Stored items:

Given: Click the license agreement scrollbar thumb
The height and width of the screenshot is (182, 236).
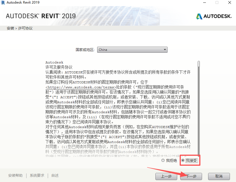Looking at the screenshot, I should pos(199,64).
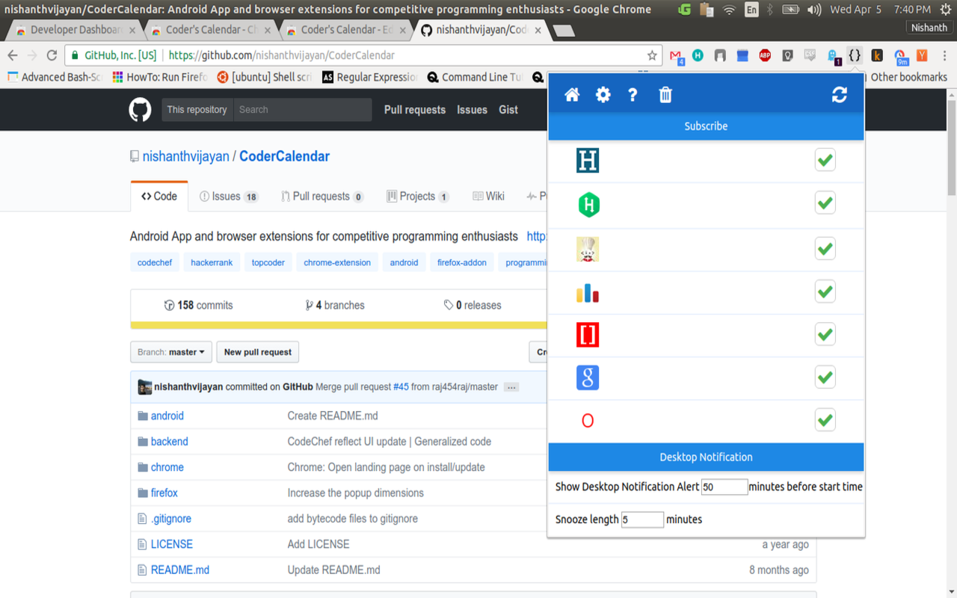Open the README.md file link

(180, 570)
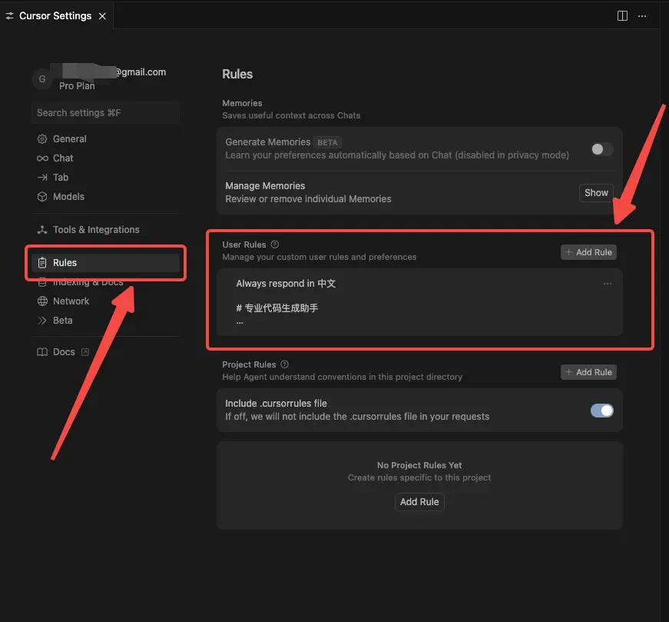Click the User Rules help question icon

pyautogui.click(x=275, y=244)
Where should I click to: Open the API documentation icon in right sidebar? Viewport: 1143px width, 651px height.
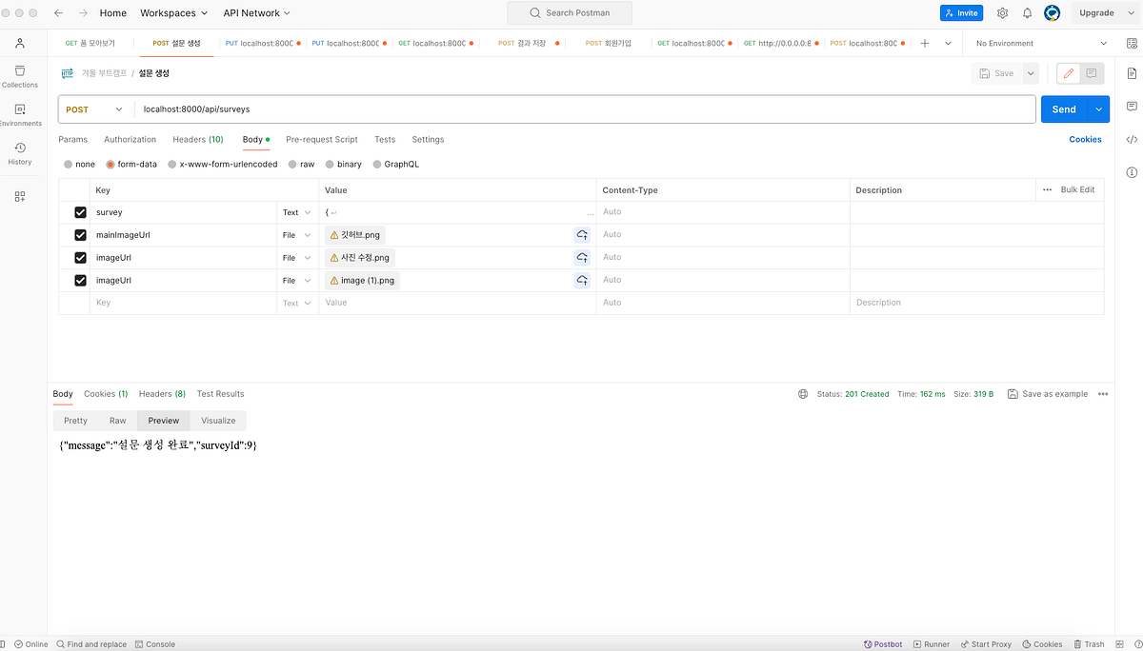coord(1131,72)
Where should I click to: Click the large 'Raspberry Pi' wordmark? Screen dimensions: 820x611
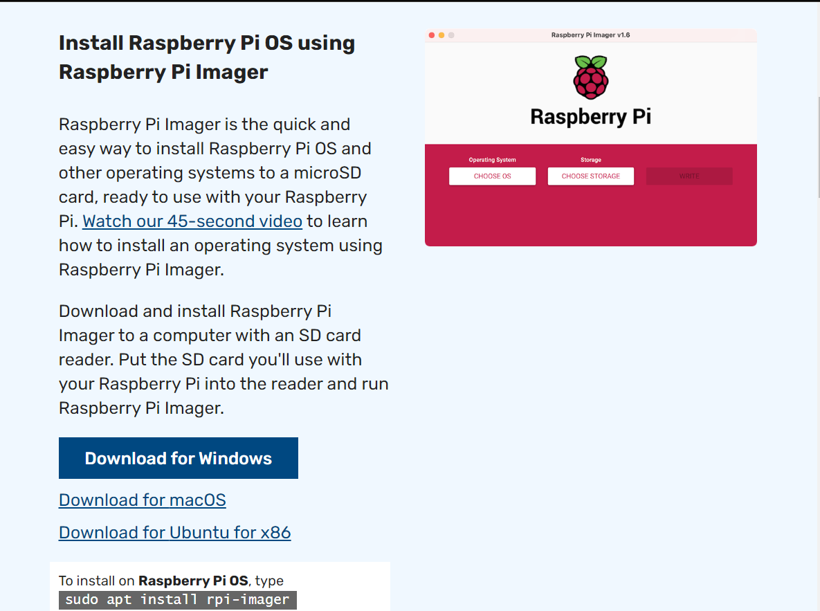click(x=590, y=117)
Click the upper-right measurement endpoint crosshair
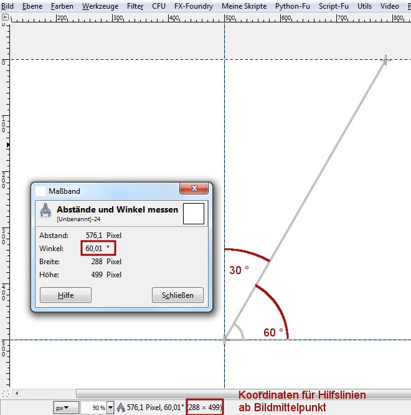411x415 pixels. coord(385,60)
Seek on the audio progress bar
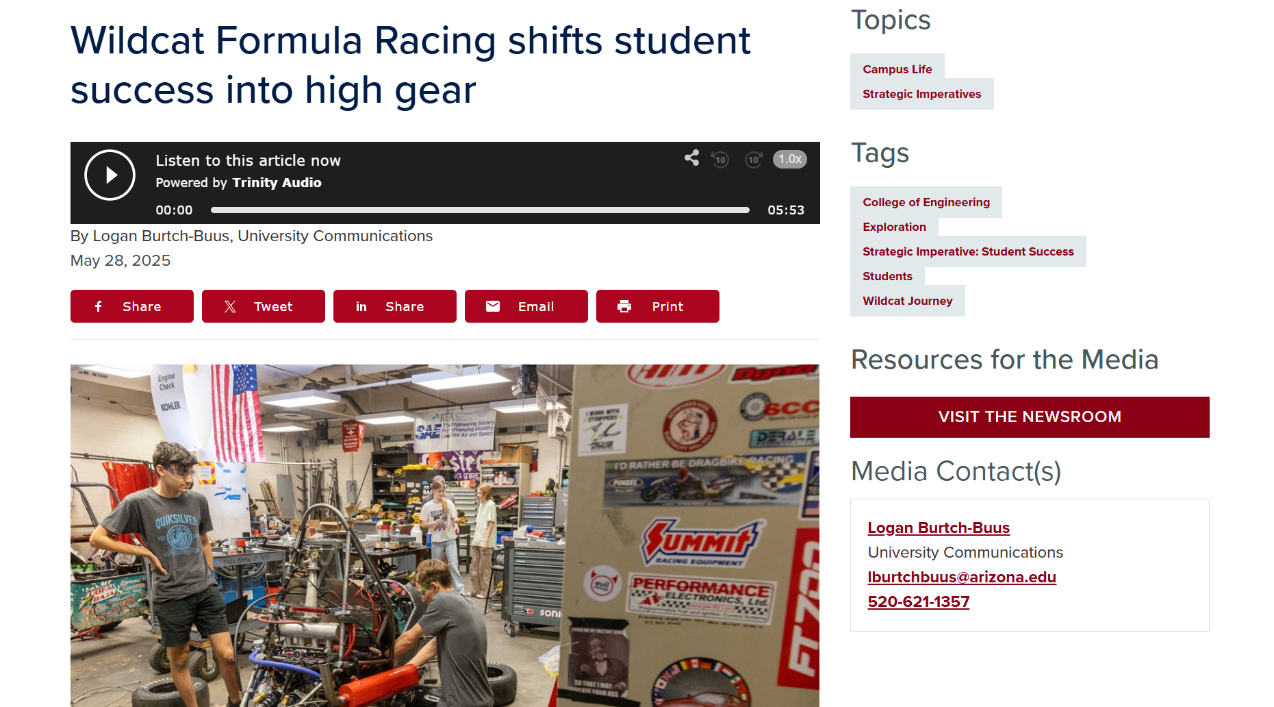This screenshot has height=707, width=1274. (480, 210)
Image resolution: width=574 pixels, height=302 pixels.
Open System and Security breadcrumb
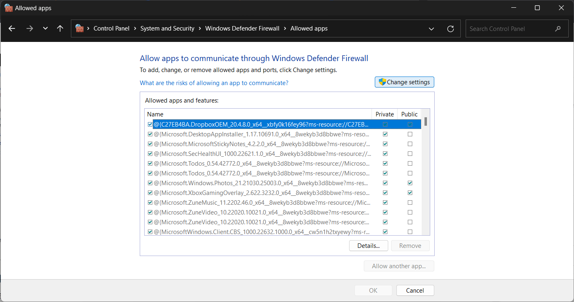[x=167, y=28]
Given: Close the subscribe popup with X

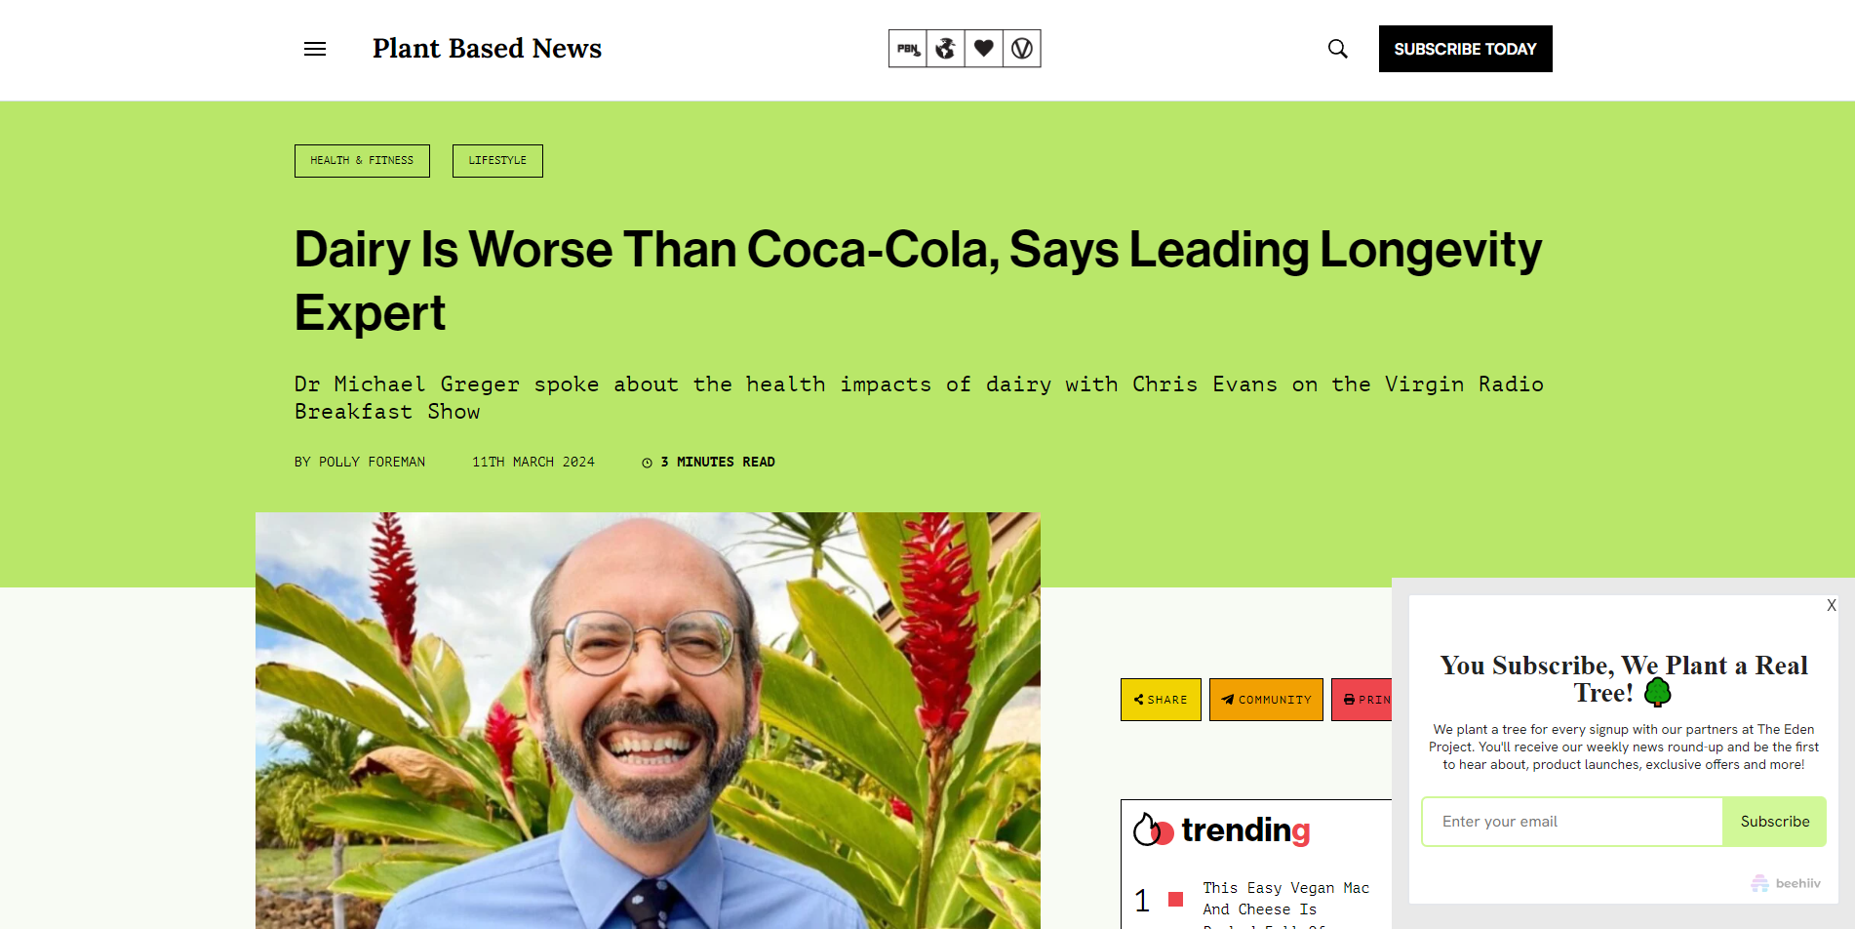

## [WORK INSTRUCTIONS]
Output each line of the records exactly. Any picture is skipped.

## [TASK RESULT]
Given: Click the license agreement scrollbar thumb
The height and width of the screenshot is (182, 236).
Looking at the screenshot, I should pos(199,64).
Open the README.md file link

(180, 570)
Click the User Rules help question icon

pyautogui.click(x=275, y=244)
Where should I click to: Open the API documentation icon in right sidebar? Viewport: 1143px width, 651px height.
coord(1131,72)
Where should I click to: Click the large 'Raspberry Pi' wordmark? Screen dimensions: 820x611
click(x=590, y=117)
Click the upper-right measurement endpoint crosshair
411x415 pixels. coord(385,60)
Seek on the audio progress bar
This screenshot has height=707, width=1274. (480, 210)
Image resolution: width=574 pixels, height=302 pixels.
Open System and Security breadcrumb
[x=167, y=28]
Given: Close the subscribe popup with X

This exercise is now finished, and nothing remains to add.